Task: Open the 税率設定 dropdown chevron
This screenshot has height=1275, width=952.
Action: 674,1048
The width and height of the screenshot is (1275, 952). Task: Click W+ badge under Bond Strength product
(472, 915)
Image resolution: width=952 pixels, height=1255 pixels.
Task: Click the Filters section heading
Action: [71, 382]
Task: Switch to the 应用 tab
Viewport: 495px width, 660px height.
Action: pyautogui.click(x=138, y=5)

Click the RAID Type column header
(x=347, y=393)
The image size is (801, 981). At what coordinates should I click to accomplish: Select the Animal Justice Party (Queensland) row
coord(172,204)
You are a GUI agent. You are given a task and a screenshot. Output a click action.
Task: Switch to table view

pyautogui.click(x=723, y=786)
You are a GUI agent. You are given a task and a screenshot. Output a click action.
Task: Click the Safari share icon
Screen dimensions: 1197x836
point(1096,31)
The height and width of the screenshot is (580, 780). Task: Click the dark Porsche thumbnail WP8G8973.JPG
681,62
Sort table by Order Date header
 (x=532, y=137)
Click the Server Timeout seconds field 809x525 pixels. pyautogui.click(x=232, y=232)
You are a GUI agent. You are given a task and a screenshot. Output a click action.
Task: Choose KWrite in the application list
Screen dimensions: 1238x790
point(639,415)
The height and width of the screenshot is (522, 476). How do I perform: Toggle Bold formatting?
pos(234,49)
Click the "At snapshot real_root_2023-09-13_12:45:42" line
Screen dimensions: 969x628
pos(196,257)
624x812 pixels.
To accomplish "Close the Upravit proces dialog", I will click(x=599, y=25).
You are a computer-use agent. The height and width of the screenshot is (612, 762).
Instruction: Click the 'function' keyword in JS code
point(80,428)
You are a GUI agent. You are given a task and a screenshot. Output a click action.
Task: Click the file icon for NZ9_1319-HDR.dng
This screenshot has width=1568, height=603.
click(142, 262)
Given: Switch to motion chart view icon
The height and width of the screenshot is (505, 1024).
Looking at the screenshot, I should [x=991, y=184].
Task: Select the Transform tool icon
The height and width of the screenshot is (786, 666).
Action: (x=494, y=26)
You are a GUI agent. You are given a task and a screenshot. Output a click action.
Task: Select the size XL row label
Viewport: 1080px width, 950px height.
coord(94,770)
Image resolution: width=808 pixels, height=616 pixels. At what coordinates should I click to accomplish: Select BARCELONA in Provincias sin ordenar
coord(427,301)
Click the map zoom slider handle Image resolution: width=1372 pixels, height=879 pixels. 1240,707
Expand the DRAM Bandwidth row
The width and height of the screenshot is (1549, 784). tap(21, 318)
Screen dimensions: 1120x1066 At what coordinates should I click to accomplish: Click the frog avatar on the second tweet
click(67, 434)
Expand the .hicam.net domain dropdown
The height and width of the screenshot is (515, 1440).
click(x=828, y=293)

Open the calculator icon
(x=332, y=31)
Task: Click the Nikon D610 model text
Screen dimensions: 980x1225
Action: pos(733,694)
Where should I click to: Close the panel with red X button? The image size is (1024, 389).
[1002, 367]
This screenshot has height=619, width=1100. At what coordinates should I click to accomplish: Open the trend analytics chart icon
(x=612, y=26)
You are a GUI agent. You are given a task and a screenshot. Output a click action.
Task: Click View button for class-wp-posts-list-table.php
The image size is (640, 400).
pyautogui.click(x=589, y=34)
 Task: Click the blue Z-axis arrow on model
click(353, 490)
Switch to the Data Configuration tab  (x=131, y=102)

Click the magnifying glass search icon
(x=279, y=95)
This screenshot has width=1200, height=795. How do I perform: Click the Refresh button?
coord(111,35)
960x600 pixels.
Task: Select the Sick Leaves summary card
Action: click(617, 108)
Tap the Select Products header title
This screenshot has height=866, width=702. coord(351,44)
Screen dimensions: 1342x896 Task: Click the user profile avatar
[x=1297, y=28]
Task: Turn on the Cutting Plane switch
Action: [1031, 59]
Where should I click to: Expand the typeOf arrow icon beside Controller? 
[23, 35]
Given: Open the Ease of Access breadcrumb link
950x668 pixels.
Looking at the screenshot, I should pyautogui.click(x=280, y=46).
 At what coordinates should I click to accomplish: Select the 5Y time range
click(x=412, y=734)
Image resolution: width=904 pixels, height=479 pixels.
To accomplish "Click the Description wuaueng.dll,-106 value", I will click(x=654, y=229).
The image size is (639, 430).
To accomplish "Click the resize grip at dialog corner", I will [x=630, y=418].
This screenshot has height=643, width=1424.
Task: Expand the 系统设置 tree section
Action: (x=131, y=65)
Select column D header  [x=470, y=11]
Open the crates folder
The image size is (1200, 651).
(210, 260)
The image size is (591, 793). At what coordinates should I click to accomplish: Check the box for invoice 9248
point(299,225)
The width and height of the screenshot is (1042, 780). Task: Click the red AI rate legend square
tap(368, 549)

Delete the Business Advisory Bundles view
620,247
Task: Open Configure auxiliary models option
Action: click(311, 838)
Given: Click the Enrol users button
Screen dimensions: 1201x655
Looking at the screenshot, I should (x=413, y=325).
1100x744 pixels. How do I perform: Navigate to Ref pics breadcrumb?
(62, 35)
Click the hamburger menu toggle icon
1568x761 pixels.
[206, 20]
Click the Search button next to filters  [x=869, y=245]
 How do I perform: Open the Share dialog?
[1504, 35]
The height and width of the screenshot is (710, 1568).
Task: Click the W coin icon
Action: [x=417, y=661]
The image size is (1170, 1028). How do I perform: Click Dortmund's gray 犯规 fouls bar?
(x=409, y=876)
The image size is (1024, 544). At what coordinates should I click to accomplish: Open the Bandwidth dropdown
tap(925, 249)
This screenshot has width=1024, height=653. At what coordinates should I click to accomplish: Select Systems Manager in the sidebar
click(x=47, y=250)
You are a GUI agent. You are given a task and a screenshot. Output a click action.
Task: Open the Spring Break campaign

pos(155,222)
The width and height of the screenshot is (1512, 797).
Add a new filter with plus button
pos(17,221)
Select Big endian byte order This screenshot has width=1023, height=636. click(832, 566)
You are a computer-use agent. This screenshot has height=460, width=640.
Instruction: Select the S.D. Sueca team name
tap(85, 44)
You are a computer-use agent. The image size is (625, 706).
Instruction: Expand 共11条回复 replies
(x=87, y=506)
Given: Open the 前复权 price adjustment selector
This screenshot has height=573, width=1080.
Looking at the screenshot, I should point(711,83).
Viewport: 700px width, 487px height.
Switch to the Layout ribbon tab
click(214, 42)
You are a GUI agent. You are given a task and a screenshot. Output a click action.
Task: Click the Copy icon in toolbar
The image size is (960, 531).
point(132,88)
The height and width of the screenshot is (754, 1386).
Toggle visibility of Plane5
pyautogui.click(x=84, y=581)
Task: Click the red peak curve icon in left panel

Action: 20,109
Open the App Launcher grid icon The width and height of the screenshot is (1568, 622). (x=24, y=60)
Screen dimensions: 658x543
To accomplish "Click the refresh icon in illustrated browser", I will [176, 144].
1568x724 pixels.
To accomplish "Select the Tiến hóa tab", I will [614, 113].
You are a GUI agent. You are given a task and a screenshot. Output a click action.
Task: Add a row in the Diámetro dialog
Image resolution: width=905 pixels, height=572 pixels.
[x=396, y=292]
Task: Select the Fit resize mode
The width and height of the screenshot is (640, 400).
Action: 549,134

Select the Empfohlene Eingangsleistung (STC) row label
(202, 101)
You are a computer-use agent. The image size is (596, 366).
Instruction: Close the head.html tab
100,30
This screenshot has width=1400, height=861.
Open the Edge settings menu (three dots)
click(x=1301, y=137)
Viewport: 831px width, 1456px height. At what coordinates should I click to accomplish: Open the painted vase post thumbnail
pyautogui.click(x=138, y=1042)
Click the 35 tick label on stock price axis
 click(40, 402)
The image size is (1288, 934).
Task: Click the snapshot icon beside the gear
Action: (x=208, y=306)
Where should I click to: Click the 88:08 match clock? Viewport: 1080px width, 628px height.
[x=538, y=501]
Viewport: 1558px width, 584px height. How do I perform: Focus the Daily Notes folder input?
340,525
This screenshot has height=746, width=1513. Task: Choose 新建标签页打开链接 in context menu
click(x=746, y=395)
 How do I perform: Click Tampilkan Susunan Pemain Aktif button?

What to do → Pick each line holding the word "list" out of the data and copy it.

Output of the exercise →
Task: Choose KWrite in the application list
Task: Click View button for class-wp-posts-list-table.php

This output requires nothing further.